The request = Repeat the lines from the one containing "You are a GUI" through the one containing "Task: Click the EN02724.5prime EST arrow", replacing "screenshot" with "screen image" and changing nothing else. Leave the pictures out.

** Start Data shown **

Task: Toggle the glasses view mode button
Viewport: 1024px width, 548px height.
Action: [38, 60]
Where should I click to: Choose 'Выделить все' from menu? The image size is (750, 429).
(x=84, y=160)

** End Data shown **
** Start Data shown **

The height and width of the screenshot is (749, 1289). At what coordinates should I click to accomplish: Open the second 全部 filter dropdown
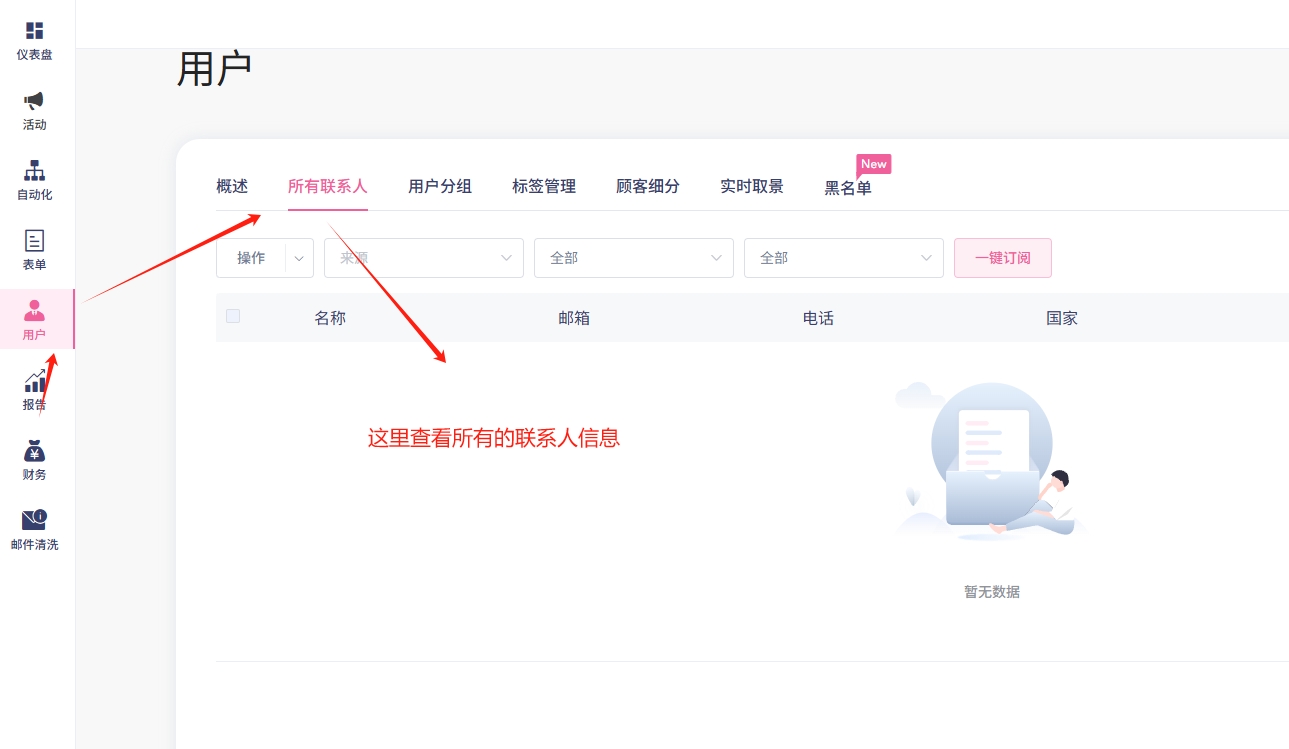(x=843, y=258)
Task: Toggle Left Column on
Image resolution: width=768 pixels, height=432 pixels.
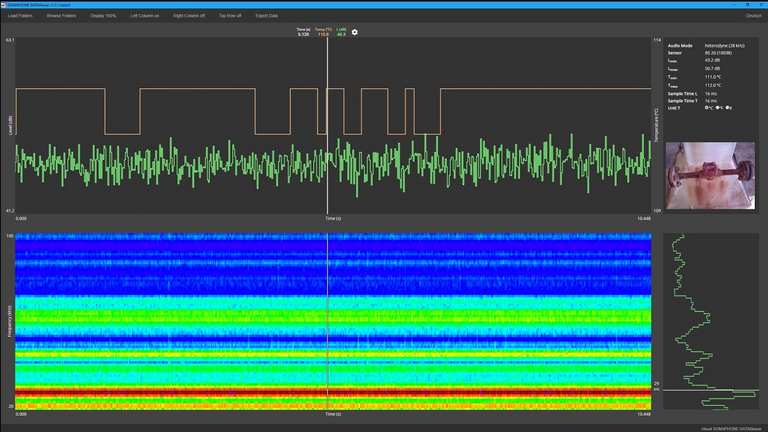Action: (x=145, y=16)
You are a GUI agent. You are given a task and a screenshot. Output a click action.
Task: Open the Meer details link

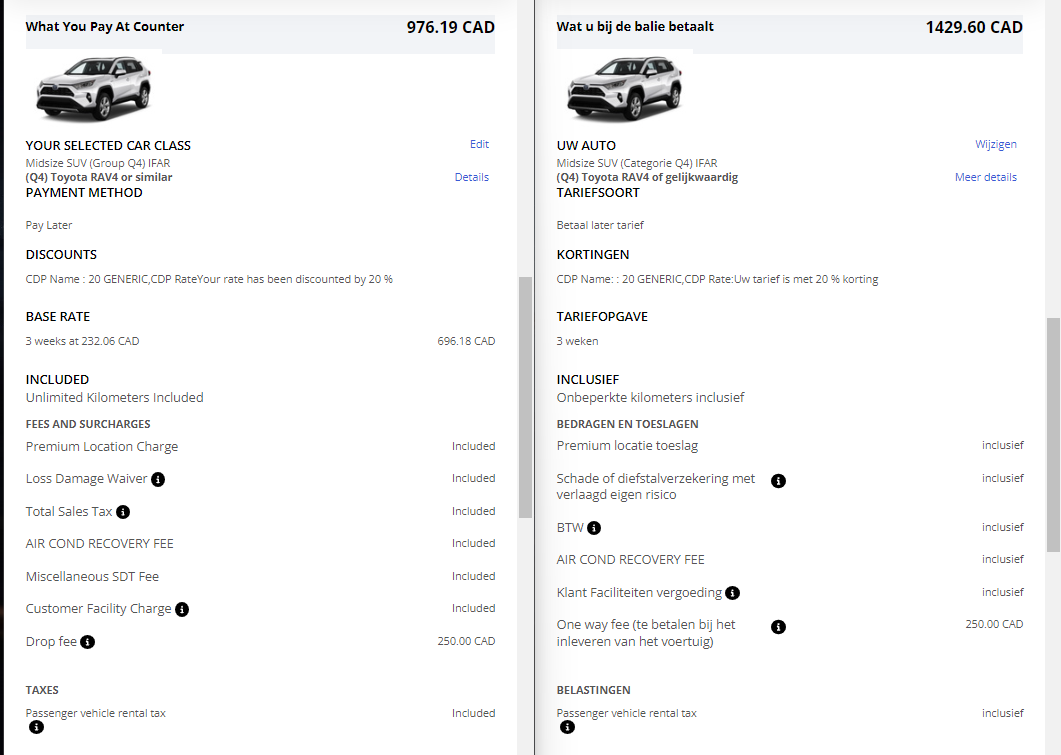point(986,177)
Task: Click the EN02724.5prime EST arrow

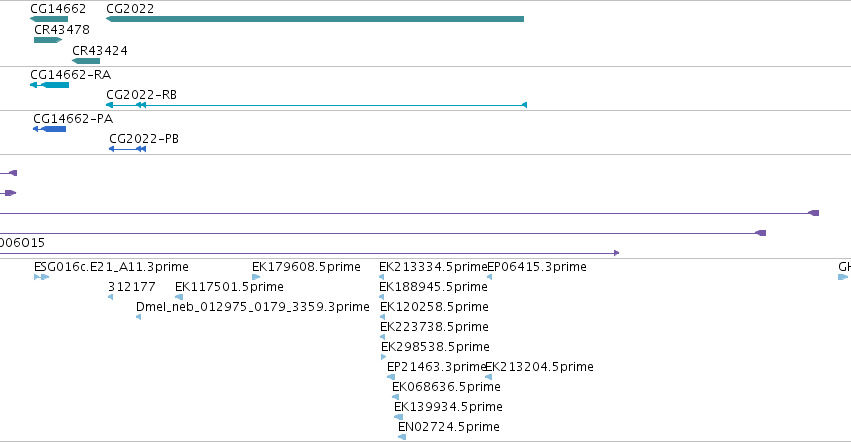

** End Data shown **
** Start Data shown **

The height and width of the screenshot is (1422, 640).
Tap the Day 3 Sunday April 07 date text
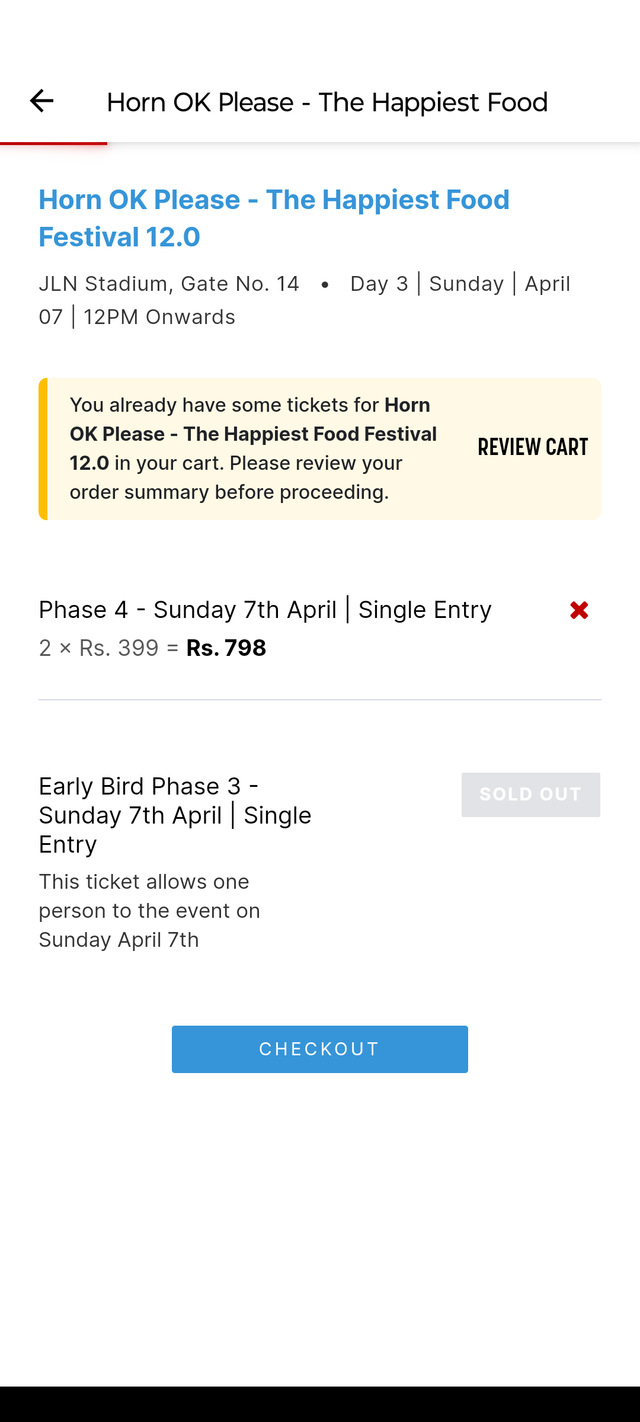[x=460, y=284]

** End Data shown **

Answer =
You are a GUI agent. You are given a task and a screen image. Output a click action.
Task: Open the Meer details link

point(986,177)
Task: Click the EN02724.5prime EST arrow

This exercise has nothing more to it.